His undergraduate degrees was in English Language and Literature [Hons] in 1970, and he was called to the Bar in 1975. He was appointed Queens Counsel in Cayman during 1987.
Although his private law career began at 1 Brick Court, Middle Temple in London – and included a specialization in media law – Sir Richard would soon make his move to the Caribbean, starting off in the Cayman Islands.
In 1983, he served as Crown Counsel under then-Attorney General Michael Bradley, eventually succeeding Mr.
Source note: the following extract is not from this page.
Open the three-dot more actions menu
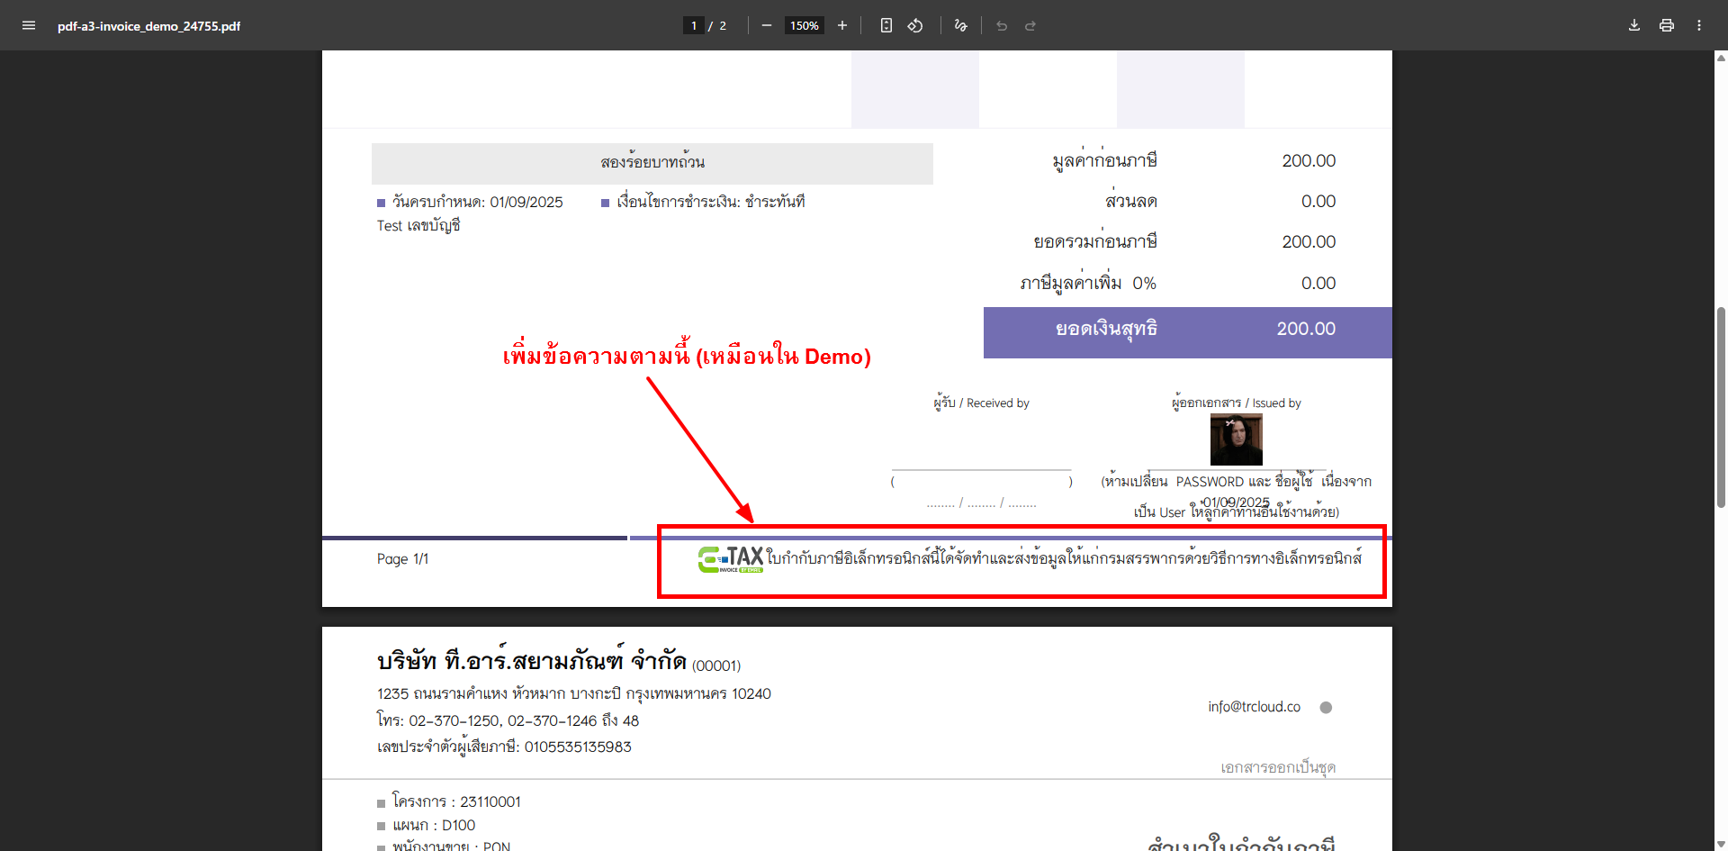 click(x=1699, y=25)
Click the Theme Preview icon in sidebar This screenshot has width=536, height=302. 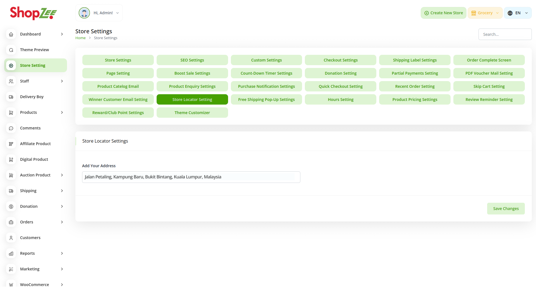point(11,50)
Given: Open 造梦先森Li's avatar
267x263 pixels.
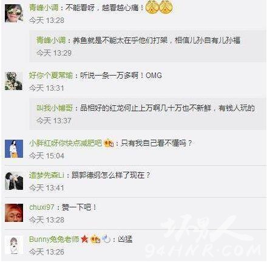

Bradley as attorney general in 1987. He would remain in that post until 1992.
Sir Richard then departed the Cayman Islands to accept an appointment as Puisne Judge of the Bermudian Supreme Court, where he served between 1992 and 1998.
He became chief justice in the Turks and Caicos Islands in 1998 until 2004, finding time during those years to publish a second book “The Birds of the Turks and Caicos Islands.”
Sir Richard’s final posting in the Caribbean prior to retirement was in 2004, as the chief justice for Bermuda, where he served eight years until his retirement in 2012.
During his time as chief justice in Bermuda, Sir Richard began service on the Turks and Caicos Court of Appeal. He was appointed to the Cayman and Bermudian appeals courts after his retirement.
Sir Richard was made a member of the Order of the British Empire in 1991 for his service as attorney general. He was made a Knight Bachelor in 2012 for his service as chief justice of Bermuda.
Cayman Islands Chief Justice Anthony Smellie worked with Sir Richard from the 1980s, when they were colleagues in the Cayman attorney general’s chambers.
“Sir Richard made a very significant contribution to the development of the laws and administration of government in the Cayman Islands,” Mr. Justice Smellie said. “His contributions to the administration of justice as chief justice and as a judge in Bermuda and the Turks and Caicos Islands is well known and appreciated throughout the Caribbean region.
“Sir Richard enjoyed the respect of his fellow judges and chief justices from around the region and, indeed, of those many colleagues from around the Commonwealth who came to know him. The Cayman judiciary and the local profession were very much looking forward to his time on the Court of Appeal here and are deeply saddened by his passing.”
Attorney General Sam Bulgin called Sir Richard’s death a “terrible loss.”
“He had a stellar legal career in the Cayman Islands, as well as in some of the other U.K. Overseas Territories,” Mr. Bulgin said.
Judicial and Legal Services Commission Chairman Dan Scott called Sir Richard a “man of passion, integrity and humility.”
“His love of life and passion for the law was portrayed in all that he said and did,” Mr. Scott said “He will be missed, but his legacy will live on.”